Cumulative distribution function of soil erosion and formation rates from numerous studies around the world. Hollow circles represent rates of soil formation, solid line is geological erosion rates, triangles are soil erosion rates under native vegetation, while diamonds are soil erosion rates under various conservation tillage methods (terracing or no-till agriculture). Solid circles represent plough-based agriculture. Source: D. Montgomery, Soil erosion and agricultural sustainability

The key things to note are these:

  • Rates of soil production and erosion under native vegetation are roughly similar, suggesting soil depths are naturally in equilibrium.
  • Rates of "agricultural" erosion are a couple of orders of magnitude higher, suggesting that ploughing is not a long-term proposition.
  • Rates of "Conservation" erosion are roughly comparable to to natural erosion rates under native vegetation. This covers more sustainable management regimes such as terracing and no-till agriculture.
This suggests that the long-term sustainability of industrial agriculture requires the use of no-till farming systems in which ploughing is not done, crop residues are left on the field, and weeds are managed another way (primarily via herbicides today).


The three major fertilizer nutrients applied in industrial agriculture are Nitrogen (N), Phosphorus (P), and Potassium (K). None appear to be a critical constraint on agriculture to the 2050 timeframe, though there are significant issues with nitrogen in the short term.

Nitrogen fertilizer is manufactured via the Haber-Bosch process in which nitrogen gas (which forms almost 80% of the atmosphere) is heated with hydrogen over an iron catalyst at high temperatures and pressures to form ammonia (NH3) which is subsequently reacted with other compounds to form urea, ammonium sulphate, and other compounds used as fertilizer. Presently, almost all the hydrogen input to this process is produced by steam reformation of natural gas, and this is the cause of the short term problem since natural gas supplies are problematic, and likely to worsen with both Europe and North America probably at or past peak natural gas. Fertilizer manufacture is exiting these regions and moving to the Middle East, Trinidad, and other places with more natural gas.

However, in the long term, there's no reason nitrogen fertilizer has to be made from natural gas. In my scenario in which energy production is dominated by renewable/nuclear electricity by 2050, the natural source of hydrogen for Haber-Bosch is by electrolyzing water. Producing nitrogen fertilizer is unproblematic as long as society has ample energy.

The reserves and reserve-base for phosphorus are enormous. According to the USGS, 2006 global production of phosphate rock was 145 million tons, while reserves were 18 billion tons, and the reserve base was 50 billion tons. For the 2050 timeframe, I consider reserve base to be the more appropriate number for the same reasons discussed under lithium. The reserve base for phosphate rock is 350 times larger than 2006 production, so there is no evidence of a problem at present.
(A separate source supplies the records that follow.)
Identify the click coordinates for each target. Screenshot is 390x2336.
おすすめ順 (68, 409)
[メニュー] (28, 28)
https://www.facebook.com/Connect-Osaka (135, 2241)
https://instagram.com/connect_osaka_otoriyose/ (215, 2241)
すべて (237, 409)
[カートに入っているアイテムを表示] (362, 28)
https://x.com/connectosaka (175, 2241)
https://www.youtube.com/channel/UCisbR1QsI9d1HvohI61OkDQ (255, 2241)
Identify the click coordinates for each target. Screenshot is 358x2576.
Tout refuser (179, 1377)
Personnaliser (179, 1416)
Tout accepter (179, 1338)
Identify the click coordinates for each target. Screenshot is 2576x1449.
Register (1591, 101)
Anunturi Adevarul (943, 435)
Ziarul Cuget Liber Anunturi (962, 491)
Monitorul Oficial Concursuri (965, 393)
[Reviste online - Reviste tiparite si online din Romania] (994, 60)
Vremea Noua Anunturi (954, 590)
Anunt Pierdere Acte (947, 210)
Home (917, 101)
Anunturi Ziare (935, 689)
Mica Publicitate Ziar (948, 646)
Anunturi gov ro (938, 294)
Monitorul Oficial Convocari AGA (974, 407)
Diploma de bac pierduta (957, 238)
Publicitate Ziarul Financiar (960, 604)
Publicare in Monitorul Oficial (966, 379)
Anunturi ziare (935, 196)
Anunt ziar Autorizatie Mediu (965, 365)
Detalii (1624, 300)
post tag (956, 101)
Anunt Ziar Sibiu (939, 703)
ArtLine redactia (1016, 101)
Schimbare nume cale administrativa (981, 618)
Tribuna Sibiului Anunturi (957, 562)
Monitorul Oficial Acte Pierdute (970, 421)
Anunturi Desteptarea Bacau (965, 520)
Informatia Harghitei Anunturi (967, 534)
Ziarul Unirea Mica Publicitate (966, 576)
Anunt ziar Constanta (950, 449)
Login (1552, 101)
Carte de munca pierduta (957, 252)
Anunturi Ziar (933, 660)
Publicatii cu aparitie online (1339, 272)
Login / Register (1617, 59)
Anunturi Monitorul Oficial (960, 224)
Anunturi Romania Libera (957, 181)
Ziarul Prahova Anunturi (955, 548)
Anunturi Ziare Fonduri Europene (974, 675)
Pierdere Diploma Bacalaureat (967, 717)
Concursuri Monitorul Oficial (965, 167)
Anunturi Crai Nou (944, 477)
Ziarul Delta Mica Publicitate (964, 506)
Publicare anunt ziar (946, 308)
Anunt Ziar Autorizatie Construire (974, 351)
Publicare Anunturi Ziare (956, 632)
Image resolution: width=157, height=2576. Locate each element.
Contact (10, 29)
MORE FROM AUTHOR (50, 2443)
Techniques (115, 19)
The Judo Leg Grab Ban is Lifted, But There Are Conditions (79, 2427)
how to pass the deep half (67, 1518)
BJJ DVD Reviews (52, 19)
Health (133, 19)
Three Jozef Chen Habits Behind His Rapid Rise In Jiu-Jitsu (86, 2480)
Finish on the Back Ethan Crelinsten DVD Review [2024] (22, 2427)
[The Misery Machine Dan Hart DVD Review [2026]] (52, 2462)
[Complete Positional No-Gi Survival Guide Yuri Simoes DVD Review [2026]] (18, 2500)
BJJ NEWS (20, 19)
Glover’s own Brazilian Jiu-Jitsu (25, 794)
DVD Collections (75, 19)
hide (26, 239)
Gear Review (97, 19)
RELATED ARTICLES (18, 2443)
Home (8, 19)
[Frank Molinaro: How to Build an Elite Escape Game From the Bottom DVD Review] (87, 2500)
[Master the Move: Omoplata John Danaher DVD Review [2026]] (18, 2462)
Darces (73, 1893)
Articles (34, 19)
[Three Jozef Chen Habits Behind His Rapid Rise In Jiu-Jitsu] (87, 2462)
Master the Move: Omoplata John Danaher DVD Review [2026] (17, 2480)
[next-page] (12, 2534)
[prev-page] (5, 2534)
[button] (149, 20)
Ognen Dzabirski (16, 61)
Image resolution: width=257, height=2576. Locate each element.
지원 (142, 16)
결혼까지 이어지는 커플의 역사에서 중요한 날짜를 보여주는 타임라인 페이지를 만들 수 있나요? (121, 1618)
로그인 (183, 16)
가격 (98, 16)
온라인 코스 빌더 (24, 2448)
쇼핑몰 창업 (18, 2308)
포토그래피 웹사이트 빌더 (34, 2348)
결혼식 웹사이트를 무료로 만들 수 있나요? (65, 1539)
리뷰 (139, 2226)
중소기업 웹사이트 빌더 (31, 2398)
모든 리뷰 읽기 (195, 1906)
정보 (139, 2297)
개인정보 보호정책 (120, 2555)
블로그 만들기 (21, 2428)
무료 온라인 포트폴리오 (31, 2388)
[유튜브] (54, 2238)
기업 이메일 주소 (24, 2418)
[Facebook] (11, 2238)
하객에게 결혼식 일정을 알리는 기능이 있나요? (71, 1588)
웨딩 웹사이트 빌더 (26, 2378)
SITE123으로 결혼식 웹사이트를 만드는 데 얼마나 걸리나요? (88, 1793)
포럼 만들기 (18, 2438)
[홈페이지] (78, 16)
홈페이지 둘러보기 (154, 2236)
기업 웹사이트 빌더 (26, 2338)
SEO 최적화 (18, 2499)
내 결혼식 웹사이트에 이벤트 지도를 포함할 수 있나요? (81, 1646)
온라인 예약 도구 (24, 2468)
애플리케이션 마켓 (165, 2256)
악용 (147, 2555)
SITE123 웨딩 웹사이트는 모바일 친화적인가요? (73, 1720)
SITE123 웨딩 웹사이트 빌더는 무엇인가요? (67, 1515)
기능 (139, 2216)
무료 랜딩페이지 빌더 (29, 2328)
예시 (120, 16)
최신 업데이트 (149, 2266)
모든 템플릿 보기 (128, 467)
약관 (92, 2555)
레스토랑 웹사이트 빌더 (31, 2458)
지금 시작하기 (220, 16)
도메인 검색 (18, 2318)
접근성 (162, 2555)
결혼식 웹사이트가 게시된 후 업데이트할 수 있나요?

Some bloggers are concerned that the Hubbert linearization suggests peak phosphorus has already past. However, Hubbert linearization is not very reliable if there is no independent evidence to suggest peak is at hand, due to the problem of dual peak structures giving rise to misleading linear regions (eg see the UK oil linearization). In this case, with enormous reserves, and stable phosphorus prices (they haven't varied outside the range of $27-$28/ton from 2002-2006), it seems very unlikely that phosphorus is in trouble. JD has made a similar point (snark warning).

Potassium comes from the mining of potash. The USGS estimates the global reserve base to be 550 times larger than current usage. So potassium is unlikely to limit civilization any time soon.

Fuel use in Farming and Food Transport

I don't have global statistics, but at least in the US, agriculture is a minor user of oil. In total, it only used 2.2% of oil in 2000. This contrasts with cars and light trucks, which used 40%, heavy trucks which used 12.7%, air travel at 6.7% etc. Since agriculture is such a critical industry, we can ensure it is preferred for oil usage.

Furthermore, all shipping trade only uses 2.5% of US oil use. Most of that is shipping things other than food, but the bulk of food transportation is in there too. Amongst critics of globalism, the image of strawberries being flown from Chile is a popular thing to pick on. However, things like strawberries form a miniscule fraction of our diet. A more representative image of global food trade would be a grain ship like this one:

Grain ship docked in Australia.

Shipping is extremely energy efficient - two orders of magnitude better per ton-mile than air freight. Thus, long-haul shipping of food will be cost effective long after oil has peaked. Ships can also be run on nuclear power, as the US navy has been demonstrating for decades.

In Conclusion

There seems to be reason for cautious optimism that if other global problems can be solved, food production will not be a critical constraint on civilization to 2050. If industrial agricultural yields maintain their historical trajectory, there will be enough food without needing much more land. In case yields fail to continue increasing, more land is potentially available globally, though likely of poor quality. Soil erosion is an important problem, but not a critical emergency, and can seemingly be solved permanently with no-till farming methods. Fertilizer does not appear to be seriously constrained in the long-term, though nitrogen fertilizer needs to be transitioned away from reliance on natural gas. Agriculture only needs a tiny fraction of global liquid fuel use to operate, and this can be maintained for a long time, since food production is a critical infrastructure.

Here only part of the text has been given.